Word for word, copy each record that comes after this.

PROVIDED RECORDS
☆ ☆ ☆ ☆ ☆
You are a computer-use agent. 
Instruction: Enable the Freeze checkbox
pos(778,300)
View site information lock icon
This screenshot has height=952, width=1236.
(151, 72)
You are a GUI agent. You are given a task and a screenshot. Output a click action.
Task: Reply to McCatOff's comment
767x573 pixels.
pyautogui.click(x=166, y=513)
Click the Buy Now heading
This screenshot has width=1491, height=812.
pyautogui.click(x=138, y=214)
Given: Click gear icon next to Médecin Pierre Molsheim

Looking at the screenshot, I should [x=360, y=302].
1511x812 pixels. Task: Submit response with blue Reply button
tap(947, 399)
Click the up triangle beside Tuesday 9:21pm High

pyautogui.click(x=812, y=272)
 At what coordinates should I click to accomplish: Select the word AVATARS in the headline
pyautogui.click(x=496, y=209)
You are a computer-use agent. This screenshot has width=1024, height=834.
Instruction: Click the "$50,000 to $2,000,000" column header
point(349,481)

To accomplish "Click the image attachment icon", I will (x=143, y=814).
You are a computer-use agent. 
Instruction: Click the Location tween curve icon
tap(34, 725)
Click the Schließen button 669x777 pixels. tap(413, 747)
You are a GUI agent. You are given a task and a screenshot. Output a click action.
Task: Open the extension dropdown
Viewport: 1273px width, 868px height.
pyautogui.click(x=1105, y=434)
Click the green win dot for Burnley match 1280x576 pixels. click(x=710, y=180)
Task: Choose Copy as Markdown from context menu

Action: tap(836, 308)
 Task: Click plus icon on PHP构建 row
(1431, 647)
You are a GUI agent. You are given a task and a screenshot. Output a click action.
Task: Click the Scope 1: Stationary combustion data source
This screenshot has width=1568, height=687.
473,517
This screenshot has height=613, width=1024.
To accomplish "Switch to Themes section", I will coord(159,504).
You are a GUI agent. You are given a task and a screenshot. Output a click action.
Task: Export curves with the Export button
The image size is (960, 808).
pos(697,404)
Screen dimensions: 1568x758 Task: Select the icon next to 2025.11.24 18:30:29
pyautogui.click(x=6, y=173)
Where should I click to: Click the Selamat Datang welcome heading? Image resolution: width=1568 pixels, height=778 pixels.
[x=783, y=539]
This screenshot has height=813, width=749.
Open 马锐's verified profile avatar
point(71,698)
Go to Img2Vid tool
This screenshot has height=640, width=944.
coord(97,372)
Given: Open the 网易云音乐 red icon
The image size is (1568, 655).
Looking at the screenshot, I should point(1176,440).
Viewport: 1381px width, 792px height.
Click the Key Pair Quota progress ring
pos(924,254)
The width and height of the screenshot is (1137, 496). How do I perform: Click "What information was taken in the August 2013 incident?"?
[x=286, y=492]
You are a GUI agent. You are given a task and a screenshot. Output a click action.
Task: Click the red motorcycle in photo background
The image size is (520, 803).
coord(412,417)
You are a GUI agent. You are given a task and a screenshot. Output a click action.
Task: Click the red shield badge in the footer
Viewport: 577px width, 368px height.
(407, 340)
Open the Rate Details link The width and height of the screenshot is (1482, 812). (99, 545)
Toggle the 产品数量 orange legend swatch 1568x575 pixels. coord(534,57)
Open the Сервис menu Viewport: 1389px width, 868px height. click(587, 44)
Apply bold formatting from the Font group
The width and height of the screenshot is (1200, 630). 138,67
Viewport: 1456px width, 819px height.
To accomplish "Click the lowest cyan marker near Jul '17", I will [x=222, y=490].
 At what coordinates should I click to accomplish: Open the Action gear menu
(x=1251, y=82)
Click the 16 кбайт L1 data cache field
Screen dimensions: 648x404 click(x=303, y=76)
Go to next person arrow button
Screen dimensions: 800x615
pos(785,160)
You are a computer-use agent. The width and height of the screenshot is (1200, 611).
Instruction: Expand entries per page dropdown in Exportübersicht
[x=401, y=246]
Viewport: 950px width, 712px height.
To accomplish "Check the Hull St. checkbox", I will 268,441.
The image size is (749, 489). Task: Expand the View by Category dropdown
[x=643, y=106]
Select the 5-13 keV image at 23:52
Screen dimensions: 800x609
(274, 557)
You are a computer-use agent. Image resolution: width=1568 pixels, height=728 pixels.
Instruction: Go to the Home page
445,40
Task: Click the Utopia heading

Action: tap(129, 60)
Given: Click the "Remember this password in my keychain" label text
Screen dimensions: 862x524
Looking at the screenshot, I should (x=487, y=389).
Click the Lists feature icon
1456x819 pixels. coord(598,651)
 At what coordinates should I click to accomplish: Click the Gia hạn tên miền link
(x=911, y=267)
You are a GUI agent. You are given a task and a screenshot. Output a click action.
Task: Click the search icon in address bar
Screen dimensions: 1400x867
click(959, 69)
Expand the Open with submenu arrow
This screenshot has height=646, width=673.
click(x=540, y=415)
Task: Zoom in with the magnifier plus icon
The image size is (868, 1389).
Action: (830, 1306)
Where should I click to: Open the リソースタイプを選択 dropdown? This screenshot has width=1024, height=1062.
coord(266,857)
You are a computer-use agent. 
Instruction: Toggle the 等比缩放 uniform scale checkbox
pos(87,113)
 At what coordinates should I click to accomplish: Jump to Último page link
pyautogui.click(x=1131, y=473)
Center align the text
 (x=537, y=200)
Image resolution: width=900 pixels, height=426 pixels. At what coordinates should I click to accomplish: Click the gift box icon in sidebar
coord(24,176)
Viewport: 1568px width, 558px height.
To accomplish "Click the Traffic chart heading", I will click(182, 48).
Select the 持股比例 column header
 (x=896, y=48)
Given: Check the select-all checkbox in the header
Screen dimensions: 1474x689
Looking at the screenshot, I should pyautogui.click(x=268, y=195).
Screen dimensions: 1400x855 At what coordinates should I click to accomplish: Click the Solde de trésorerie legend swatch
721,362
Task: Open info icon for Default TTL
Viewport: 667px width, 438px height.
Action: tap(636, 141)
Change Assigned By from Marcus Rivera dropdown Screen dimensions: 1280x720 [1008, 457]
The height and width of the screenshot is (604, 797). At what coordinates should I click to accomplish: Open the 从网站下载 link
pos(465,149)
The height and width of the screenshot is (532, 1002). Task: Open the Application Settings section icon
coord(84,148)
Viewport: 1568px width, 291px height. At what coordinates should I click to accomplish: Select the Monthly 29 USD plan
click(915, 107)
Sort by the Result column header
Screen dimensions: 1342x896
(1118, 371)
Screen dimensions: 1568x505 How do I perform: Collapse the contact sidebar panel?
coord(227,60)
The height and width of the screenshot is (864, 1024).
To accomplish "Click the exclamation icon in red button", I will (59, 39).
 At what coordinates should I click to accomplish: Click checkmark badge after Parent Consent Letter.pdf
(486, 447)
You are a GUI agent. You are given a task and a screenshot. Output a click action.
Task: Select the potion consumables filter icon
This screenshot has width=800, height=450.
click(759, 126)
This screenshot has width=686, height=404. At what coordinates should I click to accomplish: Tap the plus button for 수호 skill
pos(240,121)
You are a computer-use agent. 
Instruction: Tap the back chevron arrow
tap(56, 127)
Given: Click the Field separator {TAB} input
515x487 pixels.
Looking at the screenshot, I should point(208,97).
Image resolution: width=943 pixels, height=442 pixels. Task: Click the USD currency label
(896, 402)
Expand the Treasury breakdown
☆ ☆ ☆ ☆ ☆
RESULT FOR THIS TASK
You are a computer-use agent. 
Instruction: Enable the Freeze checkbox
pos(778,300)
View site information lock icon
This screenshot has height=952, width=1236.
(151, 72)
You are a GUI agent. You are given a task and a screenshot. Output a click action.
Task: Reply to McCatOff's comment
767x573 pixels.
pyautogui.click(x=166, y=513)
Click the Buy Now heading
This screenshot has width=1491, height=812.
pyautogui.click(x=138, y=214)
Given: Click gear icon next to Médecin Pierre Molsheim

Looking at the screenshot, I should [x=360, y=302].
1511x812 pixels. Task: Submit response with blue Reply button
tap(947, 399)
Click the up triangle beside Tuesday 9:21pm High

pyautogui.click(x=812, y=272)
 At what coordinates should I click to accomplish: Select the word AVATARS in the headline
pyautogui.click(x=496, y=209)
You are a computer-use agent. This screenshot has width=1024, height=834.
Instruction: Click the "$50,000 to $2,000,000" column header
point(349,481)

To accomplish "Click the image attachment icon", I will (x=143, y=814).
You are a computer-use agent. 
Instruction: Click the Location tween curve icon
tap(34, 725)
Click the Schließen button 669x777 pixels. tap(413, 747)
You are a GUI agent. You are given a task and a screenshot. Output a click action.
Task: Open the extension dropdown
Viewport: 1273px width, 868px height.
pyautogui.click(x=1105, y=434)
Click the green win dot for Burnley match 1280x576 pixels. click(x=710, y=180)
Task: Choose Copy as Markdown from context menu

Action: tap(836, 308)
 Task: Click plus icon on PHP构建 row
(1431, 647)
You are a GUI agent. You are given a task and a screenshot. Output a click action.
Task: Click the Scope 1: Stationary combustion data source
This screenshot has width=1568, height=687.
473,517
This screenshot has height=613, width=1024.
To accomplish "Switch to Themes section", I will coord(159,504).
You are a GUI agent. You are given a task and a screenshot. Output a click action.
Task: Export curves with the Export button
The image size is (960, 808).
pos(697,404)
Screen dimensions: 1568x758 Task: Select the icon next to 2025.11.24 18:30:29
pyautogui.click(x=6, y=173)
Where should I click to: Click the Selamat Datang welcome heading? Image resolution: width=1568 pixels, height=778 pixels.
[x=783, y=539]
This screenshot has height=813, width=749.
Open 马锐's verified profile avatar
point(71,698)
Go to Img2Vid tool
This screenshot has height=640, width=944.
coord(97,372)
Given: Open the 网易云音乐 red icon
The image size is (1568, 655).
Looking at the screenshot, I should point(1176,440).
Viewport: 1381px width, 792px height.
Click the Key Pair Quota progress ring
pos(924,254)
The width and height of the screenshot is (1137, 496). How do I perform: Click "What information was taken in the August 2013 incident?"?
[x=286, y=492]
You are a GUI agent. You are given a task and a screenshot. Output a click action.
Task: Click the red motorcycle in photo background
The image size is (520, 803).
coord(412,417)
You are a GUI agent. You are given a task and a screenshot. Output a click action.
Task: Click the red shield badge in the footer
Viewport: 577px width, 368px height.
(407, 340)
Open the Rate Details link The width and height of the screenshot is (1482, 812). (99, 545)
Toggle the 产品数量 orange legend swatch 1568x575 pixels. coord(534,57)
Open the Сервис menu Viewport: 1389px width, 868px height. click(587, 44)
Apply bold formatting from the Font group
The width and height of the screenshot is (1200, 630). 138,67
Viewport: 1456px width, 819px height.
To accomplish "Click the lowest cyan marker near Jul '17", I will [x=222, y=490].
 At what coordinates should I click to accomplish: Open the Action gear menu
(x=1251, y=82)
Click the 16 кбайт L1 data cache field
Screen dimensions: 648x404 click(x=303, y=76)
Go to next person arrow button
Screen dimensions: 800x615
pos(785,160)
You are a computer-use agent. The width and height of the screenshot is (1200, 611).
Instruction: Expand entries per page dropdown in Exportübersicht
[x=401, y=246]
Viewport: 950px width, 712px height.
To accomplish "Check the Hull St. checkbox", I will 268,441.
The image size is (749, 489). Task: Expand the View by Category dropdown
[x=643, y=106]
Select the 5-13 keV image at 23:52
Screen dimensions: 800x609
(274, 557)
You are a computer-use agent. Image resolution: width=1568 pixels, height=728 pixels.
Instruction: Go to the Home page
445,40
Task: Click the Utopia heading

Action: tap(129, 60)
Given: Click the "Remember this password in my keychain" label text
Screen dimensions: 862x524
Looking at the screenshot, I should (x=487, y=389).
Click the Lists feature icon
1456x819 pixels. coord(598,651)
 At what coordinates should I click to accomplish: Click the Gia hạn tên miền link
(x=911, y=267)
You are a GUI agent. You are given a task and a screenshot. Output a click action.
Task: Click the search icon in address bar
Screen dimensions: 1400x867
click(959, 69)
Expand the Open with submenu arrow
This screenshot has height=646, width=673.
click(x=540, y=415)
Task: Zoom in with the magnifier plus icon
The image size is (868, 1389).
Action: (830, 1306)
Where should I click to: Open the リソースタイプを選択 dropdown? This screenshot has width=1024, height=1062.
coord(266,857)
You are a computer-use agent. 
Instruction: Toggle the 等比缩放 uniform scale checkbox
pos(87,113)
 At what coordinates should I click to accomplish: Jump to Último page link
pyautogui.click(x=1131, y=473)
Center align the text
 (x=537, y=200)
Image resolution: width=900 pixels, height=426 pixels. At what coordinates should I click to accomplish: Click the gift box icon in sidebar
coord(24,176)
Viewport: 1568px width, 558px height.
To accomplish "Click the Traffic chart heading", I will click(182, 48).
Select the 持股比例 column header
 (x=896, y=48)
Given: Check the select-all checkbox in the header
Screen dimensions: 1474x689
Looking at the screenshot, I should pyautogui.click(x=268, y=195).
Screen dimensions: 1400x855 At what coordinates should I click to accomplish: Click the Solde de trésorerie legend swatch
721,362
Task: Open info icon for Default TTL
Viewport: 667px width, 438px height.
Action: tap(636, 141)
Change Assigned By from Marcus Rivera dropdown Screen dimensions: 1280x720 [1008, 457]
The height and width of the screenshot is (604, 797). At what coordinates should I click to accomplish: Open the 从网站下载 link
pos(465,149)
The height and width of the screenshot is (532, 1002). Task: Open the Application Settings section icon
coord(84,148)
Viewport: 1568px width, 291px height. At what coordinates should I click to accomplish: Select the Monthly 29 USD plan
click(915, 107)
Sort by the Result column header
Screen dimensions: 1342x896
(1118, 371)
Screen dimensions: 1568x505 How do I perform: Collapse the contact sidebar panel?
coord(227,60)
The height and width of the screenshot is (864, 1024).
To accomplish "Click the exclamation icon in red button", I will (59, 39).
 At what coordinates should I click to accomplish: Click checkmark badge after Parent Consent Letter.pdf
(486, 447)
You are a GUI agent. You are given a task and a screenshot. Output a click action.
Task: Select the potion consumables filter icon
This screenshot has width=800, height=450.
click(759, 126)
This screenshot has width=686, height=404. At what coordinates should I click to accomplish: Tap the plus button for 수호 skill
pos(240,121)
You are a computer-use agent. 
Instruction: Tap the back chevron arrow
tap(56, 127)
Given: Click the Field separator {TAB} input
515x487 pixels.
Looking at the screenshot, I should point(208,97).
Image resolution: width=943 pixels, height=442 pixels. Task: Click the USD currency label
(896, 402)
Expand the Treasury breakdown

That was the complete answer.